** EXERCISE OBJECTIVE **
Copy out the lines word for word, from the line containing "Task: Click the" through the line containing "Action: 2267,1194".

** RECORD EXTRACTS **
• • • • •

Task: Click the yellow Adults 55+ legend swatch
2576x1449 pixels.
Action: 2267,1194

• • • • •

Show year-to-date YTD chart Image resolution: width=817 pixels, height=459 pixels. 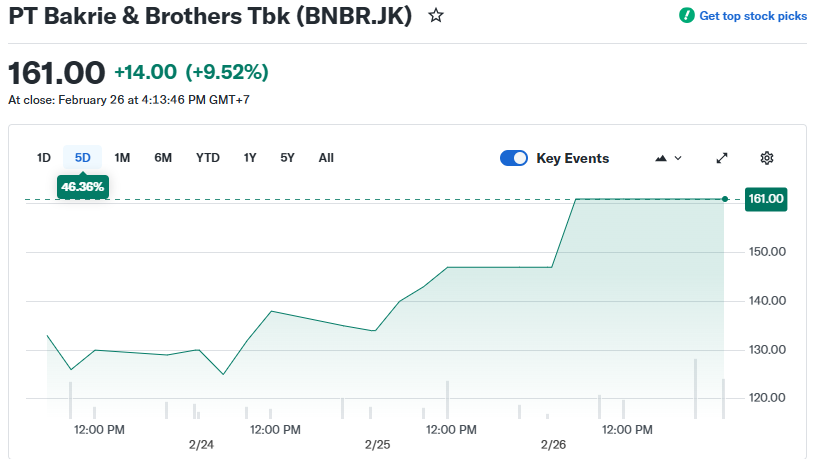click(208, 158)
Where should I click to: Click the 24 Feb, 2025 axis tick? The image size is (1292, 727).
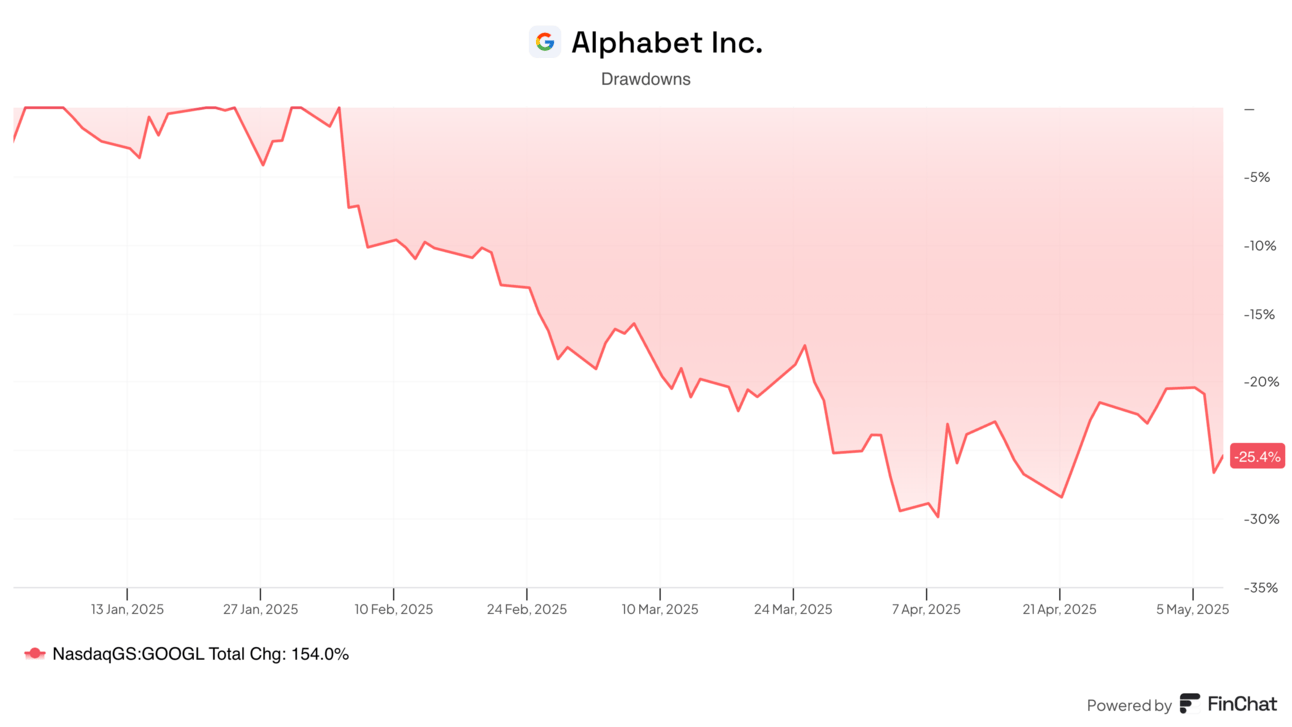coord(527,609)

• • • • •

** FULL RESPONSE **
Task: Click the yellow Adults 55+ legend swatch
2576x1449 pixels.
Action: 2267,1194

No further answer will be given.